### Consigne écrite a
Dans les enregistrements, commencez à la ligne qui contient "Where should I click to: Reply" et arrêtez-vous après celle qui contient "Looking at the". Mettez ces lignes en forme de liste numérotée, sans les lignes vides.
======== Texte fourni
Deux bishōnen qui s'embrassent, situation typique dans une œuvre yaoi.

Le yaoi (やおい?), aussi appelé boys' love (BL), est dans la culture populaire japonaise un genre d'œuvres de fiction centré sur les relations sentimentales et/ou sexuelles entre personnages masculins. Le genre du yaoi concerne essentiellement la littérature ainsi que le monde du manga et de l’anime, mais se retrouve aussi à plus petite échelle dans le cadre des jeux vidéo, de la télévision et du cinéma, ainsi que d'autres types de supports. L'équivalent féminin du yaoi est le yuri.

Bien que centré sur les relations homosexuelles masculines, le yaoi est un genre qui est principalement supposément destiné au public féminin. Il cohabite avec le men's love, un autre genre qui traite de l'homosexualité masculine, cette fois destiné à un public gay. Ces deux genres, bien que possédant des différences thématiques et stylistiques, possèdent aussi des points communs et s'inter-alimentent. La frontière entre les deux est donc parfois poreuse, et il arrive que les deux genres soient confondus. Le public est aussi partiellement partagé, avec des hommes gays qui lisent du yaoi et des femmes qui lisent du men's love.

Le yaoi est réputé pour sa forte communauté amateur dans les cercles dōjinshi. Ces productions amateurs peuvent être des créations originales ou bien des parodies d'œuvres ou de personnes existantes. Là encore la littérature et les mangas forment la majeure partie des créations yaoi amateurs.

Des œuvres de type yaoi ou approchant sont apparues tout au long du XXe siècle, mais il ne s'établit comme genre à part entière qu'au cours des années 1970 au sein des shōjo manga. Au fil des décennies qui suivent le genre se diversifie, et bien que toujours fortement lié aux démographies féminines, il touche un public de plus en plus large et diversifié en termes de sexes, de genres et de sexualités. Depuis les années 2000, la production tant professionnelle qu'amateur de yaoi s'est globalisée à l'international, se mêlant à la pratique occidentale du slash.

Définitions[modifier | modifier le code]

Au cours de l'histoire, différents termes ont été utilisés pour désigner tout ou partie du genre ainsi que ses sous-genres. Les universitaires spécialistes en manga Mark McLelland et James Welker considèrent qu'il y a eu quatre principaux termes historiques, qu'ils définissent ainsi[1] :

Shōnen'ai (少年愛?)
================
### Consigne écrite b
Répondez à ces questions d'après le texte sur le yaoi :
(i) Quel genre est présenté comme l'équivalent féminin du yaoi ?
(ii) À quel public le men's love est-il destiné ?
(iii) Au cours de quelle décennie le yaoi s'établit-il comme genre à part entière ?
======== Données fournies
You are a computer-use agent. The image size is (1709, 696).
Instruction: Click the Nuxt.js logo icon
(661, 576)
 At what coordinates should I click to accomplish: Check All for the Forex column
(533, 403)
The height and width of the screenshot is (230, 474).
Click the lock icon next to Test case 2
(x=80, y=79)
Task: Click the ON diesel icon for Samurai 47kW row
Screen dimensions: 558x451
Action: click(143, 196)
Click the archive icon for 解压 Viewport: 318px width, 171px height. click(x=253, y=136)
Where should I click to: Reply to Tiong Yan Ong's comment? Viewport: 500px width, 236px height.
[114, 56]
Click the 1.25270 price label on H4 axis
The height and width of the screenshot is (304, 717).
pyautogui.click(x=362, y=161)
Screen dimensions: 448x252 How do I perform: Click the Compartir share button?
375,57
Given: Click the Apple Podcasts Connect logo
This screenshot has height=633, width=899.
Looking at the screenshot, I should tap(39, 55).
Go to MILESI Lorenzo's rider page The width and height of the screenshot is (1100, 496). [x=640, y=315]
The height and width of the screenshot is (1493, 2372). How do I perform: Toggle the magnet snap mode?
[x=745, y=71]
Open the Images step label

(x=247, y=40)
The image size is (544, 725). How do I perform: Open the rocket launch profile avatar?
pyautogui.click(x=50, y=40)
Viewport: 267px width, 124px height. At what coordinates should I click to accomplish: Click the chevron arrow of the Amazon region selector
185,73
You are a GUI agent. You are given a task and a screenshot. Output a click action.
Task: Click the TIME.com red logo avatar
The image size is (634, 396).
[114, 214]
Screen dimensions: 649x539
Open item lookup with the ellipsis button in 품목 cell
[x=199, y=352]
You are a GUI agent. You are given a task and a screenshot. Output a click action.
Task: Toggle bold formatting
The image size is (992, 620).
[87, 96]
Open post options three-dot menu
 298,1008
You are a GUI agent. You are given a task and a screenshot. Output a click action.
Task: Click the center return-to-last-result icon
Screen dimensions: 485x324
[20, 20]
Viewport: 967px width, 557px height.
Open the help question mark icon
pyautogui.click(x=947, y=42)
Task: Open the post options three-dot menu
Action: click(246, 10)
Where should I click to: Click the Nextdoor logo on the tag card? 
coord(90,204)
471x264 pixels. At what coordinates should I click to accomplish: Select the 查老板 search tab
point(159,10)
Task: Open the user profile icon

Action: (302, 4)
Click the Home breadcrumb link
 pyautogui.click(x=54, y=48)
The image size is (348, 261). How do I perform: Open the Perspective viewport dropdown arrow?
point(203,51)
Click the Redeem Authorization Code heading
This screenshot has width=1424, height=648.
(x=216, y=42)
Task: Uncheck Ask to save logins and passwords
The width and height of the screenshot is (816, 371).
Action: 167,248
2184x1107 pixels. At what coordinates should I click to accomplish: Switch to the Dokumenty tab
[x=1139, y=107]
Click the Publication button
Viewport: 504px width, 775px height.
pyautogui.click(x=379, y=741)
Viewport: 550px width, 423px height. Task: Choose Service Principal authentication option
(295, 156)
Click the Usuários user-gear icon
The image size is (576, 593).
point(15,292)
================
### Réponse complète a
1. Where should I click to: Reply to Tiong Yan Ong's comment? Viewport: 500px width, 236px height.
2. [114, 56]
3. Click the 1.25270 price label on H4 axis
4. The height and width of the screenshot is (304, 717).
5. pyautogui.click(x=362, y=161)
6. Screen dimensions: 448x252 How do I perform: Click the Compartir share button?
7. 375,57
8. Given: Click the Apple Podcasts Connect logo
9. This screenshot has height=633, width=899.
10. Looking at the screenshot, I should tap(39, 55).

### Réponse complète b
(i) Le yuri.
(ii) À un public gay.
(iii) Au cours des années 1970, au sein des shōjo manga.